White compares the rush of performing a dance to an “indescribable adrenaline high.” 

“I tell people that it’s an indescribable feeling,” White said. “The rush of energy when you are performing in front of a crowd is like nothing else. It’s just insane when you have all these people watching you. You feel like you are just on top of the world. If you’re an adrenaline junkie, it’s that same feeling when you are on stage. There’s 100% always nerves. But every time you go out, it ends up being fine. It’s muscle memory at that point.” 

During White’s classes, her main priority is making sure students are comfortable with themselves, not perfecting their dance technique. 

 She starts her classes by getting her students amped up with high-energy music and movement, incorporating a dynamic warm-up with fast-paced hip-hop music. The movement also allows students to pulse to the beat for a deeper stretch and helps them get acclimated to the tempo of the routines to come. 

She later has students line up in groups, asking each to perform their own variation of a catwalk. White stands between the lines to offer a great deal of support and positive affirmation. 

“I have all of my students strut across the floor […] every single class because I just want them to learn to walk with confidence,” White said. 

From there, she starts to teach the students the sequence without music, using counts to help with movement cues and segments the dance into a couple of counts at a time. Once the students have a good idea of the movements, they rehearse the sequence with music a couple of times and White answers questions about the form of any dance moves. 

At the end of White’s classes, each group performs the dance one at a time, while the other participants gather around, cheering in support. White also extends her assistance after class if students want more help with the sequence or would like to work toward perfecting it. 

The class is an energized environment for individuals of all experience levels who are comfortable making mistakes and using their own techniques to play up to their strengths. 

Elisabeth Van Roijen, a third-year graduate student in environmental engineering attends White’s classes every Tuesday. 

“Her energy is contagious,” Van Roijen said. “The very first class I came to, I came really tired because it’s a late class. As soon as I left, I couldn’t sleep because I was so hyped with energy. I always come because I know it’s always gonna lift me up and make me happy.”

Van Roijen emphasized the confidence she gained through White’s encouragement. 
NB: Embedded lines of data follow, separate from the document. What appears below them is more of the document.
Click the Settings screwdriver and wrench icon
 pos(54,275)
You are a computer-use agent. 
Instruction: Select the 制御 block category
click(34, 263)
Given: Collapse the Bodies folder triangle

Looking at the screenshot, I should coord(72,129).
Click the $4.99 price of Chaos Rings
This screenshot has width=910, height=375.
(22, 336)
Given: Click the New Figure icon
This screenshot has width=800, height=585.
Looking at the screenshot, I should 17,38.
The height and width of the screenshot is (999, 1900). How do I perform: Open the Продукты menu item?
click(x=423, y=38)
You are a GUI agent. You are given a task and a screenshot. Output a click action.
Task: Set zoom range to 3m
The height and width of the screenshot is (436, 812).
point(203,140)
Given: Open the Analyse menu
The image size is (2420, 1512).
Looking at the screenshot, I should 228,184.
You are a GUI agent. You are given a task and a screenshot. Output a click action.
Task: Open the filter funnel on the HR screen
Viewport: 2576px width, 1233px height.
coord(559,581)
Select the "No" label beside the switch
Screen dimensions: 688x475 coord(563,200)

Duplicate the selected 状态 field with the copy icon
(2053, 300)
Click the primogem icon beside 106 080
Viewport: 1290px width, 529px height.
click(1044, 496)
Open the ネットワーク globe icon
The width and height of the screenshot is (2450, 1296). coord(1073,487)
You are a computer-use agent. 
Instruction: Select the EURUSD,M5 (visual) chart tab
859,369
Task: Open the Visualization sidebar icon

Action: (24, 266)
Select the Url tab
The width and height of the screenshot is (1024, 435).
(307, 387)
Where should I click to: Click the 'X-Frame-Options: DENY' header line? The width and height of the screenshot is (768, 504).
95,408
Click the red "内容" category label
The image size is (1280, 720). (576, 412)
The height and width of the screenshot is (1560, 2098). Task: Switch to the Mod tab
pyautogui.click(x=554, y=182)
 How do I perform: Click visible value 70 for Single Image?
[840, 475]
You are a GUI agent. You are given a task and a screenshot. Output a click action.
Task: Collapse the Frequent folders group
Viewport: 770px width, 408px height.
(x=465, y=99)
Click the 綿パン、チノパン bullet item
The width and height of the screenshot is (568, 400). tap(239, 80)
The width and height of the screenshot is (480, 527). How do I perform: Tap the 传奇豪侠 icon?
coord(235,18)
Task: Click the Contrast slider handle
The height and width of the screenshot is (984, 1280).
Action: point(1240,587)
“I think it’s how she hypes everyone up,” Van Roijen said. “I am not a very confident person, but she pushes you to be out of your comfort zone and really just own it. It’s a really comfortable space, and it’s just a lot of fun. I really enjoyed this class, and it’s the highlight of my week.”

White has cultivated an environment that brings joy to all of her students — and herself. Her main focus is making sure that everyone feels pride in their abilities and moves through the rest of their day feeling better than when they came into class.  

“I feel great when I leave,” White said. “Sometimes I come in, and it’s not the best day. I have just had an entire school day, and I am a little tired, but every single time I have left teaching, my mood is immediately 10 times better. Every single time.”